Poster*2 to celebrate multiplication

Have you seen our multiplication models poster? If you have wanted to get one, now is the perfect time! For any number of posters you order in the next two weeks, we will send you twice the number of posters. This is our way of celebrating our Natural Math Multiplication course and the ~600 registered participants. Thank you for all the stories, music, art and craft in virtual and physical media!

To quote Malke Rosenfeld of Math in Your FeetI mean, just look how many ways we can experience and come to understand multiplication! Stunning. Given this reality, why would we want our students to only understand multiplication as a series of facts?

Math Spark: Point-Line-Shape-Shape-Shape…

Book Form 3D integration

Staple some paper together into a little book, or use a small notebook. You will make your own counting book of dimensions.

Page 1
What to do: Draw a point.
Where’s the math: In the world of math, points have no width, height, length, anything – they are zero dimensions. And they belong to the 0-th dimension.

Page 2
What to do: Make a line out of points. This process is called integration. Is your line straight or curvy? Does it form your favorite letter? Now that I have asked these questions, do you want to integrate more, fancier lines? Have you used many points?
Where’s the math: Mathematical lines use infinitely many points! If you know where you started on the line, and how far to go, and which way (+ or -), you can find one precise destination unambiguously. Think about it: however your line curves in space, if you are a Line-Land citizen, you don’t care. Just knowing one number (positive or negative) gives you all the information about your destination. This means that whatever line you drew, however it curves or angles, it is of the 1st dimension.

Page 3
What to do: Integrate a flat shape out of lines.
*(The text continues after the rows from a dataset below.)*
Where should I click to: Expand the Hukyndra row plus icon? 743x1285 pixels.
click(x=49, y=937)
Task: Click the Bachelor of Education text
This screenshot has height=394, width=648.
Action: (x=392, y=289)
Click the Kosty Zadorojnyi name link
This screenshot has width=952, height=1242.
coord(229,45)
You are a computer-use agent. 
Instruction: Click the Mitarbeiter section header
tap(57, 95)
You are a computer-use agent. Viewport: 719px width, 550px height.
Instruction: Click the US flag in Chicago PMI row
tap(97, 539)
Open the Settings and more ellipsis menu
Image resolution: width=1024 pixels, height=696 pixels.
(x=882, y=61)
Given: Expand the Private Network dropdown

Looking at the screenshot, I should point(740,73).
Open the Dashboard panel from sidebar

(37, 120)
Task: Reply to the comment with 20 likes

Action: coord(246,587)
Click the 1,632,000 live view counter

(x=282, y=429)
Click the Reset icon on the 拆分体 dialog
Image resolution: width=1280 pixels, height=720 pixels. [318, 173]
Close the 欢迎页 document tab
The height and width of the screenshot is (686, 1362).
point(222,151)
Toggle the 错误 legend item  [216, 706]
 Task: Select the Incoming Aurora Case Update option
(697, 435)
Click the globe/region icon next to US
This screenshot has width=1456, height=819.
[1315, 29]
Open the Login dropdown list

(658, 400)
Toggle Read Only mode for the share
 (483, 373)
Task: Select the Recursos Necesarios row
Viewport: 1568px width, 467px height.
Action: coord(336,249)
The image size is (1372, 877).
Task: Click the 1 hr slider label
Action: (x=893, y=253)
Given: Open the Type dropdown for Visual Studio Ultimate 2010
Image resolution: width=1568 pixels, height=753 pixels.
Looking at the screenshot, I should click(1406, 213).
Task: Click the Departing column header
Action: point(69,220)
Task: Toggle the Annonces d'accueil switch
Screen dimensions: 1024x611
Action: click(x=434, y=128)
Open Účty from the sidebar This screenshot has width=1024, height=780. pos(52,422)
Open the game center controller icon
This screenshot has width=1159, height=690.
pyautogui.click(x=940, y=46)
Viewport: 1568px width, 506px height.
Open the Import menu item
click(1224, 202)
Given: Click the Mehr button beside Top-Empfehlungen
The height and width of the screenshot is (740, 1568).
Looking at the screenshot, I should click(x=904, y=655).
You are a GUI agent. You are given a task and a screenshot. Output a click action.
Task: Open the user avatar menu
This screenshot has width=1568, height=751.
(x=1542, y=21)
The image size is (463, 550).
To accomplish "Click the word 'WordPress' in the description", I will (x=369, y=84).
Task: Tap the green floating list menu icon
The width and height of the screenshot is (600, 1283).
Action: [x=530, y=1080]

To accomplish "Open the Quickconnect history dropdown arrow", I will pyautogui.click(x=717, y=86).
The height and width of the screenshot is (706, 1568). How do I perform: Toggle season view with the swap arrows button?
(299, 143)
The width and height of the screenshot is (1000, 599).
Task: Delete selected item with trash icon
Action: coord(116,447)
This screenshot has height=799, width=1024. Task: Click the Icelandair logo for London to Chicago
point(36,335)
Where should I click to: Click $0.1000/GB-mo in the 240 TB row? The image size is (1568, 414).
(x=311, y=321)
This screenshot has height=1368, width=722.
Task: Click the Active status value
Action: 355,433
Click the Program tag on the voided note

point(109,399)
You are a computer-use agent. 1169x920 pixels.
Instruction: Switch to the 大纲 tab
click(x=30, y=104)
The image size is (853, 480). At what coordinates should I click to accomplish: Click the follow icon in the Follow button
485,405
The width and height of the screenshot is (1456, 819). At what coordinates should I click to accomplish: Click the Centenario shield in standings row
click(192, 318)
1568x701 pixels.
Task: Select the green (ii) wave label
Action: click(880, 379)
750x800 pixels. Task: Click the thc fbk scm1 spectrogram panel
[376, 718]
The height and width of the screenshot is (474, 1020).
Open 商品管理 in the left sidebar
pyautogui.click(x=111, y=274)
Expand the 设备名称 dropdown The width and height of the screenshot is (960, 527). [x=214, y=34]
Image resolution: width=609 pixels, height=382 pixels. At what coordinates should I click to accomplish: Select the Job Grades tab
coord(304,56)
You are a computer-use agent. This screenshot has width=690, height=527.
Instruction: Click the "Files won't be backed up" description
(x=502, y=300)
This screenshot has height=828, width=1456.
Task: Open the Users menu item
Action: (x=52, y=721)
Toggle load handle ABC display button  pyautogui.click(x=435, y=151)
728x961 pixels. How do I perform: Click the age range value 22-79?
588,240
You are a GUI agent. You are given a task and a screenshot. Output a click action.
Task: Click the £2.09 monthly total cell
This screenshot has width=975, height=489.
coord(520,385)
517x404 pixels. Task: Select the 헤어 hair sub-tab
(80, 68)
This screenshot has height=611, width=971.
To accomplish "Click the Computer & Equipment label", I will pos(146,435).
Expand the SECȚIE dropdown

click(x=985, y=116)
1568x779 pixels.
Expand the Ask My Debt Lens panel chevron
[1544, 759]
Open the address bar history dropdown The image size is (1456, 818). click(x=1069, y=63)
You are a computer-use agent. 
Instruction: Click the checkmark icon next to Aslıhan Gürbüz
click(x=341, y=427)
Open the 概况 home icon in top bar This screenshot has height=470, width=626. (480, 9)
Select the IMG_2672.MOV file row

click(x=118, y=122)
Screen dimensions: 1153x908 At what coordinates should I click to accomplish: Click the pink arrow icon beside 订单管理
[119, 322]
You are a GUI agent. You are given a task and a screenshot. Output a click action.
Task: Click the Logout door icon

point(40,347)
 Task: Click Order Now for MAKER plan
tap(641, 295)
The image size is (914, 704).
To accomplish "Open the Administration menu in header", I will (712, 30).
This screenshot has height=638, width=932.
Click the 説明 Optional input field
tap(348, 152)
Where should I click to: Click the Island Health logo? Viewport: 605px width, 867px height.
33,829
Will your lines crisscross or stay parallel? Does your shape resembles anything or is it abstract? Can you still see the lines within it?
Where’s the math: In the world of mathematics, flat shapes are made of infinitely many lines, and belong to the 2nd dimension.

Page 4
What to do: The second dimension is as far as you can directly model on paper!
You can draw a stack of 2D shapes, faking the 3rd dimension. Or you can make a bookform or a sliceform pop-up of your shapes, and insert it into your book.
Where’s the math: In mathematics, a volume is made up of infinitely many 2-dimensional slices.

Beyond Page 4. You can draw and imagine shapes in higher dimensions! More details at https://naturalmath.com/2014/04/inspired-by-calculus-math-circle-week-5/

Watch a short animated cartoon, The Dot and the Line: A Romance in Lower Mathematics.

Have a math spark from your family or group? Email us so we can share your adventures on the blog!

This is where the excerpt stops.